The mob killed three police officers and an air force officer Thursday in a rampage when gun-toting security forces fired tear gas and charged protesters with batons in Jayapura.
Protesters say the mine owned by Freeport-McMoRan Copper & Gold Inc. has earned the New Orleans-based company billions of dollars, but the local community has received little benefit.
Police have arrested 12 people linked to the violence on charges ranging from murder and assault to destruction of property, spokesman Col. Kartono Wangsadisastra. He said the incidents involving paramilitary police on Saturday were isolated and would be thoroughly investigated.
The killing of the four underscored the hatred many Papuans feel toward Indonesian soldiers and police. A decades-long separatist rebellion in the province has left more than 100,000 dead, many of them civilians who suffered from mistreatment, starvation and other consequences of the war.
Papua, on the western half of New Guinea island, is Indonesia's most remote province, politically and geographically. It has a population of around 800,000 and is off-limits to foreign journalists and diplomats.
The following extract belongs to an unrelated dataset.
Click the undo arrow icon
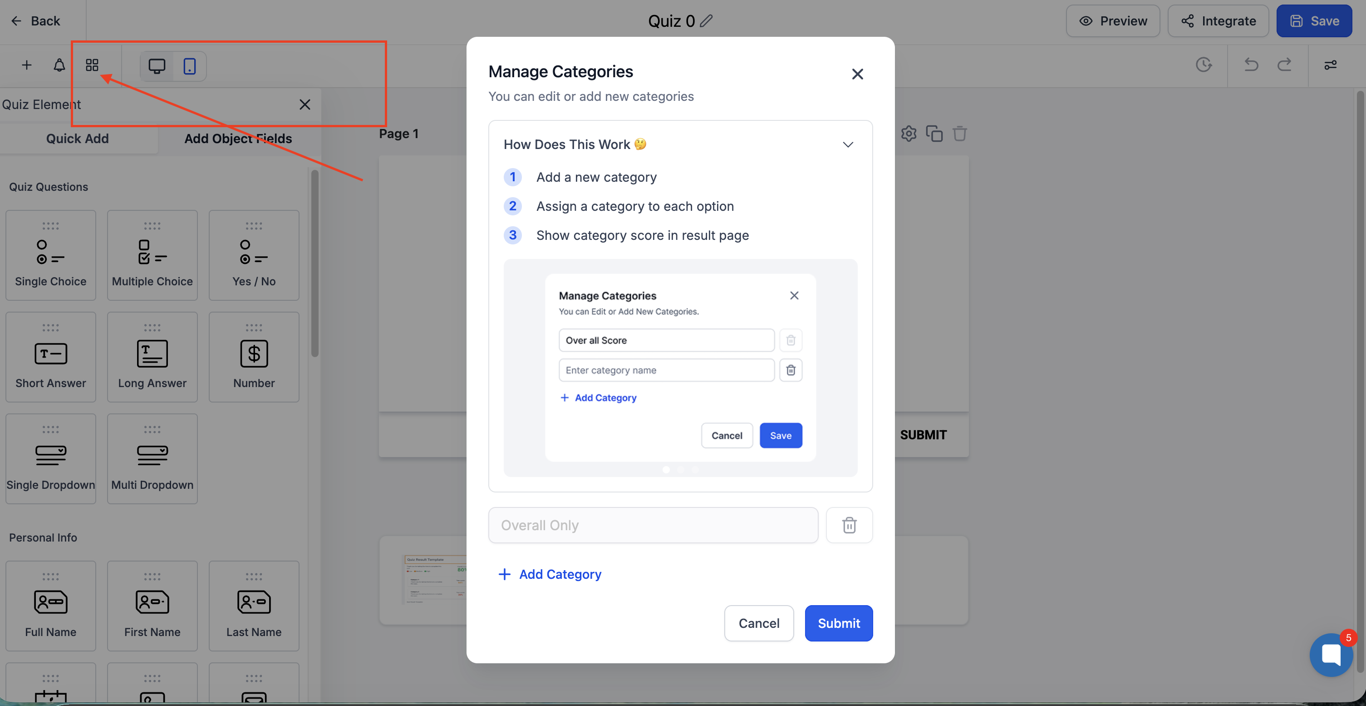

The eastern part of the island forms Papua New Guinea.
On Saturday, special mobile police units were deployed in the streets of the Indonesian province, guarding a road that connects Jayapura and the airport.
Shooting into the air, the security forces pulled people out of their cars, kicking and beating them.
"We are investigating the incidents and some officers are being questioned," said Wangsadisastra.